Biografische schetsen
Willem de Clercq
15 jan. 1795 -18 febr. 1844
Willem de Clercq werd geboren in een gegoede familie van Amsterdamse, doopsgezinde kooplieden. Op zijn vijftiende jaar begon hij zijn maatschappelijke loopbaan in het familiebedrijf als makelaar in granen. In 1824 werd De Clercq secretaris van de kort tevoren opgerichte Nederlandse Handel-Maatschappij in 's-Gravenhage. Later zou hij als directeur van deze maatschappij, die in 1831 haar zetel verplaatste naar Amsterdam, lange tijd een sleutelpositie bekleden in de netwerken van de Nederlandse economie.
Hij deed zijn werk bekwaam en met grote toewijding. Uit de boeiende verslagen van wat hij op zijn zakenreizen in verre buitenlanden tegenkwam, blijkt echter al dat hij een zeer brede belangstelling had, die zich niet beperkte tot de wereld van de handel. Hij las veel en al jong werd hij beroemd om zijn talent tot improvisatie van gedichten. Wanneer men hem een onderwerp opgaf, improviseerde hij ter plekke een voortreffelijk vers van honderden dichtregels en de toehoorders hingen aan zijn lippen. Eveneens op jonge leeftijd schreef hij een bekroonde verhandeling over de invloed van de buitenlandse literatuur op de vaderlandse. Het was de eerste vergelijkende literatuurgeschiedenis in Nederland. Daartoe raadpleegde hij een verbluffend aantal literaire en wetenschappelijke werken uit binnen- en buitenland.
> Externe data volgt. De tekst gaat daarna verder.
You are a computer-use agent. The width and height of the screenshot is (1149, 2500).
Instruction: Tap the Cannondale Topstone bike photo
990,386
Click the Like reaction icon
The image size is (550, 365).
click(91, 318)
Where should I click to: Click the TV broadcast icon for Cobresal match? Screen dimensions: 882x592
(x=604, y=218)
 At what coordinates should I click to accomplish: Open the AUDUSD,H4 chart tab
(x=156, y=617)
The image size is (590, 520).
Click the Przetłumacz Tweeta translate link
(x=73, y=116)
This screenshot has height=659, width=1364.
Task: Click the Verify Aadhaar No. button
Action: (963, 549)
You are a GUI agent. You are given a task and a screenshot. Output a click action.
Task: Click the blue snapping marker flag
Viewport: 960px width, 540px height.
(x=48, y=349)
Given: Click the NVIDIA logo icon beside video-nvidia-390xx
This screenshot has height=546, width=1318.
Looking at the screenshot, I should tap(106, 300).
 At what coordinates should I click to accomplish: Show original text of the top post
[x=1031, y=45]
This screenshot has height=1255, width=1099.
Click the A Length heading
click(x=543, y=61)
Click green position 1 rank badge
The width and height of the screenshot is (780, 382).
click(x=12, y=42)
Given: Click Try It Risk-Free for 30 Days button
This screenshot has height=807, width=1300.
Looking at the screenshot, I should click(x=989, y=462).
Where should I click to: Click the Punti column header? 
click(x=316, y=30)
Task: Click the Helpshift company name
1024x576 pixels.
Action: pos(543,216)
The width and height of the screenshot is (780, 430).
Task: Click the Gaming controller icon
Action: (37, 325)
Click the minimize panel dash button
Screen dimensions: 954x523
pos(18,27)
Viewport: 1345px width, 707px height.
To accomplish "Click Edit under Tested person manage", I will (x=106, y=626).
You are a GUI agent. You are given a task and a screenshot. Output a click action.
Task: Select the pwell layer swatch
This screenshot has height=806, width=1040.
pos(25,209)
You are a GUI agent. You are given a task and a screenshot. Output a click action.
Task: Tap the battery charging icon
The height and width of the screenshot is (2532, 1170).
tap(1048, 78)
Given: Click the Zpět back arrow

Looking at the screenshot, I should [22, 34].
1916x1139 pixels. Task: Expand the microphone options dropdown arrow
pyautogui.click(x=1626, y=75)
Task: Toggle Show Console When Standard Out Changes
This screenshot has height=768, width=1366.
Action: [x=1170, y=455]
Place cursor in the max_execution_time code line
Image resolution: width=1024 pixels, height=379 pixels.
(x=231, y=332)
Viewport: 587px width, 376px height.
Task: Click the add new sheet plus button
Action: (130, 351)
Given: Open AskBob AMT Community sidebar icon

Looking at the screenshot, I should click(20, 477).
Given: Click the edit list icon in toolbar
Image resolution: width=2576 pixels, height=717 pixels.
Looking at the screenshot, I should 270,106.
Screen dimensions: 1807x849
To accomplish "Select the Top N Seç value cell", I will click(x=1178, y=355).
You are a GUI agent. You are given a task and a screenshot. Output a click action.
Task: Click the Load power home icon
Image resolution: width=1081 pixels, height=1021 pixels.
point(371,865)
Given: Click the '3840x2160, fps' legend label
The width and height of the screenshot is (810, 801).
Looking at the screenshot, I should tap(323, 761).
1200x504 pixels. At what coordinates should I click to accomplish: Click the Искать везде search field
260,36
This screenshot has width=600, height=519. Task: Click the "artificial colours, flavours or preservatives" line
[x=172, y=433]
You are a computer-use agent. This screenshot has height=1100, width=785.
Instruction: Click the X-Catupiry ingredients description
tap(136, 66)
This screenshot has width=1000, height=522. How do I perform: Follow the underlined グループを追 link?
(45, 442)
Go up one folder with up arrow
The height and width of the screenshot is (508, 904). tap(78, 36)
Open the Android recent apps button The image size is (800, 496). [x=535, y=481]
In zijn dagboeken zal De Clercq zijn verdere leven nauwgezet verslag doen van alles wat hij las - en dat was zo'n beetje alles wat van belang was. Bovendien geeft De Clercq, goed ingevoerd als hij was, in zijn dagboeken unieke informatie uit de eerste hand over personen, situaties en trends in het Nederland van zijn dagen.
Begin jaren 1820 kwam De Clercq in contact met zijn generatiegenoot Isaäc da Costa en anderen uit de kring rond Willem Bilderdijk. Hun zienswijze maakte grote indruk op hem en hij groeide uit tot een van de voormannen van het Réveil. Deze religieuze beweging kantte zich scherp tegen het Verlichtingsdenken, dat volgens de Réveilmannen en -vrouwen de neiging vertoonde God uit de samenleving en uit het hart van de mens te verbannen. Zijn verdere leven zou De Clercq blijven worstelen met de vraag hoe men de persoonlijke ervaring van het goddelijke kan verenigen met het leven in de moderne samenleving. Al in 1818 was hij , na lezing van Goethe's Dichtung und Wahrheit, tot de conclusie gekomen dat een dagboek niet alleen een objectieve weergave van gebeurtenissen zou moeten zijn, maar ook een subjectief verslag van de eigen gevoelens, vreugden en zorgen.
Zo kon het dagboek van Willem de Clercq een van de belangrijkste getuigenissen van zijn tijd worden. We maken kennis met een intelligent waarnemer van de gebeurtenissen in de Nederlandse samenleving, maar ook met een openhartige observator van de eigen gemoedsbewegingen. En niet in de laatste plaats met een getuige van het geloof, dat voor De Clercq steeds de belangrijkste inspiratiebron bleef.